What further exacerbates this dynamic is the material dimension. Syria today—and the coast in particular—is not only a space of fear and intimidation, but also one of acute economic decline affecting broad segments of the population across affiliations: rising unemployment, declining services, and shrinking opportunities. Yet this deterioration is not distributed neutrally; it intersects with sectarian fault lines, redirecting public anger toward the “other” instead of the structures responsible for producing it. Here, economic repression and sectarian incitement converge to form a closed cycle of symbolic and material violence.
The most dangerous aspect of this moment is that fear itself becomes an instrument of political and social organization, within a structure where conflict is reshaped along sectarian lines that serve the reproduction of authority and the consolidation of its dominance. When a group is driven by fear of extermination, it withdraws and loses trust in any shared horizon; when another group is demonized as collectively responsible, violence against it becomes justifiable. Between these two poles, the social and class content of the struggle is emptied out and redirected in ways that sustain existing relations of domination.
Breaking this cycle does not come through generic calls for reconciliation or calm, but through redirecting the conflict to its real level: a struggle over power, over the form of the state, and over the distribution of wealth and resources. Justice here is not a moral slogan but a political condition; it cannot be achieved through collective punishment, but through clear individual accountability targeting those actually involved in crimes, regardless of their positions or affiliations.

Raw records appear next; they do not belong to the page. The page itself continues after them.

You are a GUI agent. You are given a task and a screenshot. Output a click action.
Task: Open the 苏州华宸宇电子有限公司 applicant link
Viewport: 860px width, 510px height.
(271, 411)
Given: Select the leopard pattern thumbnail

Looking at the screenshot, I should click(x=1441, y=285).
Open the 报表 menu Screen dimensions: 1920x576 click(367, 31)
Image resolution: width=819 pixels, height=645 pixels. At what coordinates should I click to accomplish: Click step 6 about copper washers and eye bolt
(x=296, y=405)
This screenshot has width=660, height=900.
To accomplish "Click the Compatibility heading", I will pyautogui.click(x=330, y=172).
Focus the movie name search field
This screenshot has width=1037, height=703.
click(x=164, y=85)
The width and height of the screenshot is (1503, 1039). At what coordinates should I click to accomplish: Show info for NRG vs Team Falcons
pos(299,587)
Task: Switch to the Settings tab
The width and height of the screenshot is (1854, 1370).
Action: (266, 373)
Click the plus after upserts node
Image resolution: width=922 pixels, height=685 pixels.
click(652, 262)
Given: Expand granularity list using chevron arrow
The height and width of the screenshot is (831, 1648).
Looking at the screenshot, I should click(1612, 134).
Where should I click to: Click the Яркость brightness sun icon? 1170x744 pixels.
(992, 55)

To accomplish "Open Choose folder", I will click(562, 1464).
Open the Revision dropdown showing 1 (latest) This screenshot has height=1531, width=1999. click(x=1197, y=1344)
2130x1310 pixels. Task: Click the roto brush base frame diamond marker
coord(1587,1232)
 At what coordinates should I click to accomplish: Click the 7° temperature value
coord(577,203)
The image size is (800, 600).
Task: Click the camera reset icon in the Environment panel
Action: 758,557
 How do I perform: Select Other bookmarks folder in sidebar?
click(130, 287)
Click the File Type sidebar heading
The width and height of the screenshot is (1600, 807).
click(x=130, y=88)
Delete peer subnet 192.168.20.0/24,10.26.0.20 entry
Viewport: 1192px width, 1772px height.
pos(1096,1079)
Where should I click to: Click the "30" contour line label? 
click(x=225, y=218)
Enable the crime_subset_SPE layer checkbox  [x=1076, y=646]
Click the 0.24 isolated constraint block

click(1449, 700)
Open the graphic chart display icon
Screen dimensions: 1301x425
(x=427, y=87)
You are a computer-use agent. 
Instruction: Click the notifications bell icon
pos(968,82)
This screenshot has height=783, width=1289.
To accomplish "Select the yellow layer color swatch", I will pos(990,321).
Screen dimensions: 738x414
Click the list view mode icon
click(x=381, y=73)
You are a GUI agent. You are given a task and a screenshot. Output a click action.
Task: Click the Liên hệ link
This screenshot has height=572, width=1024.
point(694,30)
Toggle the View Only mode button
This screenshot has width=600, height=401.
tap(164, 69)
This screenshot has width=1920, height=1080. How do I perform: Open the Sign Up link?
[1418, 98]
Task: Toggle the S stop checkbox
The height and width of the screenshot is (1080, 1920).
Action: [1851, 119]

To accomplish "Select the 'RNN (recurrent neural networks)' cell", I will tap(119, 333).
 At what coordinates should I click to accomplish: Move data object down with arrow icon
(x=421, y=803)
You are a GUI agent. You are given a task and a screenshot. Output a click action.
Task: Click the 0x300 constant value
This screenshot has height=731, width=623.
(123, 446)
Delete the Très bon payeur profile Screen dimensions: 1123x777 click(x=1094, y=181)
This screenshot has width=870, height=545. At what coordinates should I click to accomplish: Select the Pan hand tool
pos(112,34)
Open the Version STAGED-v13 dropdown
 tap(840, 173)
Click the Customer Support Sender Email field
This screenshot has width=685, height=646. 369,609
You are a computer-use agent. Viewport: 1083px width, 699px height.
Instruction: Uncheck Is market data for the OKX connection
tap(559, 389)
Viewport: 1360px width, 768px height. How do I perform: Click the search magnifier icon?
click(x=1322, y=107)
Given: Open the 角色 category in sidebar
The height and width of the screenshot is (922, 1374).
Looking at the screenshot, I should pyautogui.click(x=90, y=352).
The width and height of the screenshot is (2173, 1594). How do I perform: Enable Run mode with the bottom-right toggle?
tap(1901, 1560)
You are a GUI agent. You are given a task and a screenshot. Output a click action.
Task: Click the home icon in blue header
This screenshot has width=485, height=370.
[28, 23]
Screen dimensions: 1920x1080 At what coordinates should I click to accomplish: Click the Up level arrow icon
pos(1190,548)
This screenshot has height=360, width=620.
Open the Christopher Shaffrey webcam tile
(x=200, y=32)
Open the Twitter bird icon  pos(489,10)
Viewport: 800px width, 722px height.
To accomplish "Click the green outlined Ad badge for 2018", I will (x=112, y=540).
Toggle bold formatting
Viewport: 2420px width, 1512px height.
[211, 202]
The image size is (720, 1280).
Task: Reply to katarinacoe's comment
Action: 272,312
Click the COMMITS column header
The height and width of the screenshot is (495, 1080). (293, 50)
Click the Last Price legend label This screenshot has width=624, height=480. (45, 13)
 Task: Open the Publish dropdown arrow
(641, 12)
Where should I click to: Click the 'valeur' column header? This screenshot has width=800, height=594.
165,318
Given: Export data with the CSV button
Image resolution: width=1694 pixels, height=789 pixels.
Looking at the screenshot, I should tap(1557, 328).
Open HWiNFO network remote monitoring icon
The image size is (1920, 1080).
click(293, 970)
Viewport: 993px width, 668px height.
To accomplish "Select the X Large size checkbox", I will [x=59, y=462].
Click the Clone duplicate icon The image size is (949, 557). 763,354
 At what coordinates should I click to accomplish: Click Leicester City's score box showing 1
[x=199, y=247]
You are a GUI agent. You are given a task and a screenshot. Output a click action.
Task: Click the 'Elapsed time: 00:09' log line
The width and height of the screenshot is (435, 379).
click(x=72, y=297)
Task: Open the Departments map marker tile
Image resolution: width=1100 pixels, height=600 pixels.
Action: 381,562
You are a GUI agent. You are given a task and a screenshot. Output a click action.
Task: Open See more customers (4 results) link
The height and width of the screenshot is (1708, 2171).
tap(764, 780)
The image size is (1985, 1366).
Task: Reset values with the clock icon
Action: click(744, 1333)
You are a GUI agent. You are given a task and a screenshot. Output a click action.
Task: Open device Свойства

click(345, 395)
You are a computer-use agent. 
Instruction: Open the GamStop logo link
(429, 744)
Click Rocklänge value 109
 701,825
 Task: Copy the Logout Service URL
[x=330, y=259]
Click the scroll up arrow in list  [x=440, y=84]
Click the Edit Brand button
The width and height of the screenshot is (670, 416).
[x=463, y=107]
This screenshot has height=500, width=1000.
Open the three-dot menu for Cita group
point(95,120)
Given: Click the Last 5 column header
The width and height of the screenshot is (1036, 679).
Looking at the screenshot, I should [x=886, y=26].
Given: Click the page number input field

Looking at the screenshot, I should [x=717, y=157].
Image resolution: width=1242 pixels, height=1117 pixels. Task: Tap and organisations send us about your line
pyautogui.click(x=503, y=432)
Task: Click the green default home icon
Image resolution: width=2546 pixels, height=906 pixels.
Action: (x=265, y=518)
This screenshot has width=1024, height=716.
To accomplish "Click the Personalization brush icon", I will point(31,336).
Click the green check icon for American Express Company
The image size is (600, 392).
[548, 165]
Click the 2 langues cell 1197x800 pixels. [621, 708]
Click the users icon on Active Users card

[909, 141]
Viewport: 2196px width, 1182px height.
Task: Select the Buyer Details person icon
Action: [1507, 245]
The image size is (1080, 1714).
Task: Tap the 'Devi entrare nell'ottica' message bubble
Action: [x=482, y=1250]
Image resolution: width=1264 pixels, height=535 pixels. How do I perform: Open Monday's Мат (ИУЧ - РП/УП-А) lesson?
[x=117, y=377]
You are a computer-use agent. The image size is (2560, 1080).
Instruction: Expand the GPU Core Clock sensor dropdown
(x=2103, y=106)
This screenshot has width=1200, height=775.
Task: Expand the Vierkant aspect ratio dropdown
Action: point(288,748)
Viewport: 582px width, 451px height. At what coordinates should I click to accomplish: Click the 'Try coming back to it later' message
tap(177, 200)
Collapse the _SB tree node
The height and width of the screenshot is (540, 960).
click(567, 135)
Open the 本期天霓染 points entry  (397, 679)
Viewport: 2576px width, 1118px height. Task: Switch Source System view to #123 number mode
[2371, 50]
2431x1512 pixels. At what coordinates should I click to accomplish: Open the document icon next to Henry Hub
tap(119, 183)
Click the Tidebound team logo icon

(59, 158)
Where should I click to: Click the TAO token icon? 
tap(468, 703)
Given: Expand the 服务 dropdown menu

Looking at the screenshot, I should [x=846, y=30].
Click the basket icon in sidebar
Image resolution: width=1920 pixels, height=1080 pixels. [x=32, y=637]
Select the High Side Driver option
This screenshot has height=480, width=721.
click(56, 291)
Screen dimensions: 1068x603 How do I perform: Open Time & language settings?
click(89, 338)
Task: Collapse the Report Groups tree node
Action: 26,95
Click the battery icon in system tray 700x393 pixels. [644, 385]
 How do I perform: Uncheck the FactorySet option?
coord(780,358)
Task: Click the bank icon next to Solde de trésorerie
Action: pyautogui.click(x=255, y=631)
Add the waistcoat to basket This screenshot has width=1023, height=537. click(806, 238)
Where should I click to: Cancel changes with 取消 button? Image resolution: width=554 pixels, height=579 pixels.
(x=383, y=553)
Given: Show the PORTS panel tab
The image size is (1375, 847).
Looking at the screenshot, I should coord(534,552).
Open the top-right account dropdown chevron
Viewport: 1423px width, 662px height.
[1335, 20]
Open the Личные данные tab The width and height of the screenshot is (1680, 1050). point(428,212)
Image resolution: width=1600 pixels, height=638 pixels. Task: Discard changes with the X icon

Today, the Syrian coast stands at a decisive crossroads: either the entrenchment of sectarian and ethnic division as a permanent reality, or the opening of a new political horizon that transcends the logic of the “internal enemy” and closed communal identities, and reconnects justice with liberation rather than identity with punishment. In this equation, victim and perpetrator cannot be equated. The imperative is clear: to stand with the victims of past and present violence, and against all those who have reproduced the conditions of crime—regardless of where they stand.